The authors observe that when LLMs are fine-tuned jointly or sequentially on heterogeneous reasoning datasets (e.g., math, code, logic, commonsense), performance may degrade due to destructive interference. Through comprehensive experiments on Llama3-8B, Mistral-7B, and Qwen2.5-14B, they show that task combinations can yield both mutual benefits and conflicts, motivating a more nuanced SFT approach.
The paper’s central insight is that each reasoning ability corresponds to a subset of model parameters that are disproportionately influential for that task. To identify these, the authors propose a quantitative metric called the Delta-Scale Row (DSR) score, computed from activation differences between base and fine-tuned models.
Building upon DSR analysis, DiFT differentially updates parameters. This selective parameter updating reduces interference and preserves mutual benefits across tasks.
Empirically, DiFT achieves consistent improvements across math (GSM8k), code (xGLUE), logic (LogiQA2), and commonsense (CSQA) reasoning benchmarks, outperforming strong baselines such as HFT, LoTA, DMT, and CoBa. The proposed analysis and method generalize across both base and instruct LLMs, showing broad applicability.
1. The Delta-Scale Row (DSR) analysis offers a novel and interpretable metric for identifying task-specific sensitive parameters, bridging parameter variation analysis with reasoning-oriented fine-tuning.
2. The discovery of reasoning task interactions—synergistic or conflicting—across math, code, logic, and commonsense reasoning provides valuable empirical insight into multi-ability LLM training.
3. The theoretical motivation for DSR is grounded in Taylor expansion and sensitivity analysis, giving analytical meaning to the empirical findings.
4. Contributes to a deeper understanding of task interference and transfer in multi-objective fine-tuning, a core challenge for multi-ability LLMs.
1. While DSR analysis is well-motivated, the connection between row-wise sensitivity and global reasoning dynamics remains empirical. A theoretical characterization of why DSR partitions correlate with reasoning abilities would strengthen the contribution.
2. Although the paper claims DiFT is computationally efficient, quantitative runtime and FLOPs comparisons with baselines are absent; adding explicit cost metrics would improve clarity.
3. Experiments focus on four reasoning tasks; extending to non-symbolic reasoning (e.g., spatial or multi-hop tasks) would further validate generality.

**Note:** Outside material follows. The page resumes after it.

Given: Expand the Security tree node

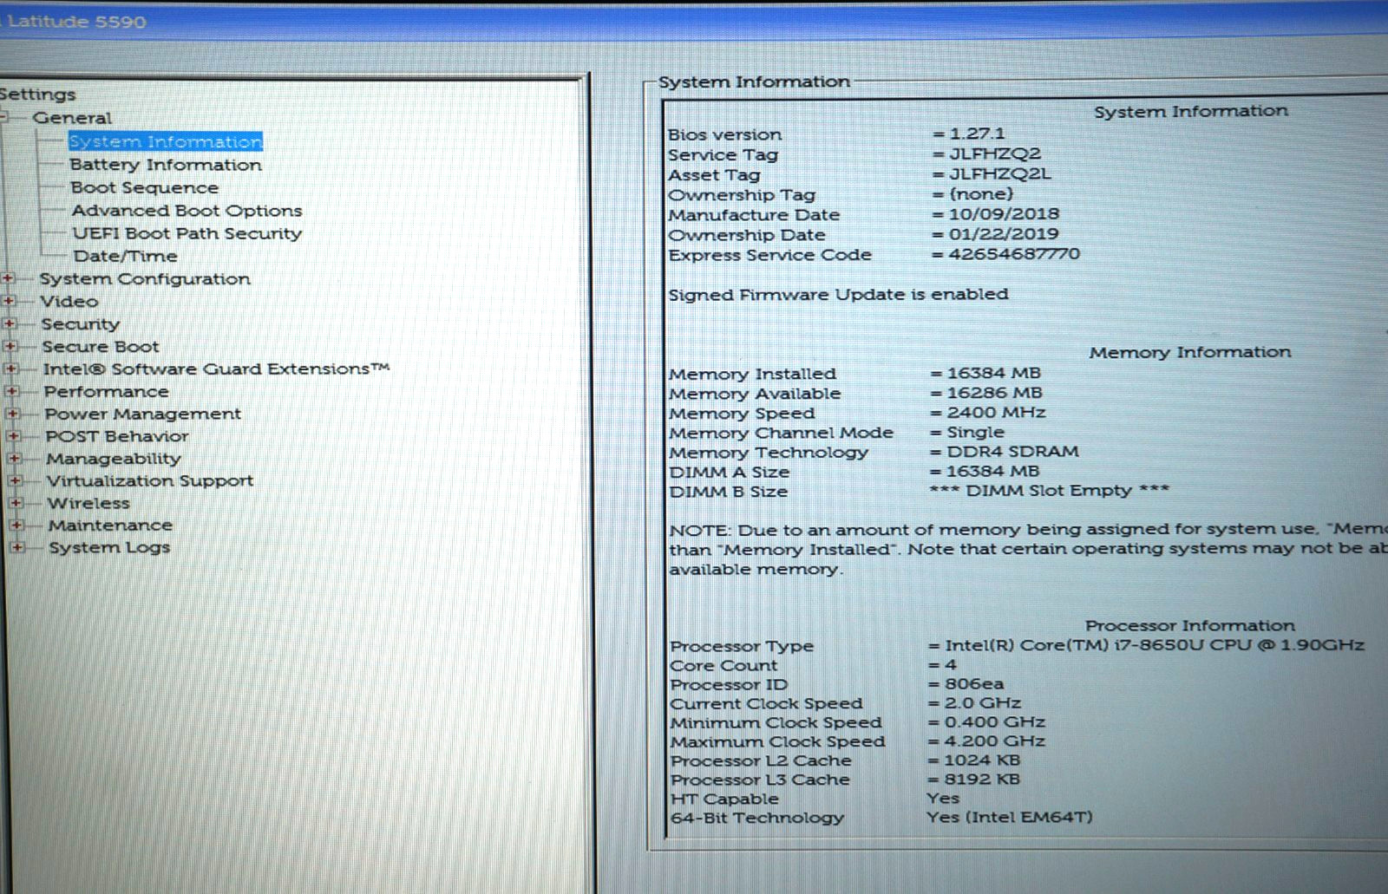Looking at the screenshot, I should point(10,323).

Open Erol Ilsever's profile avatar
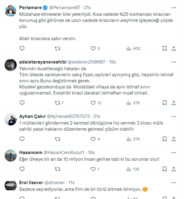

4. Although results generalize to different LLMs, scaling behavior (e.g., how DSR sparsity changes with model size) is not analyzed.
1. How stable are DSR distributions across random seeds or dataset subsamples? Does the identified task-specific subspace remain consistent under noisy data?
2. Can DSR be estimated during training rather than post-hoc, enabling online conflict detection and adaptive freezing?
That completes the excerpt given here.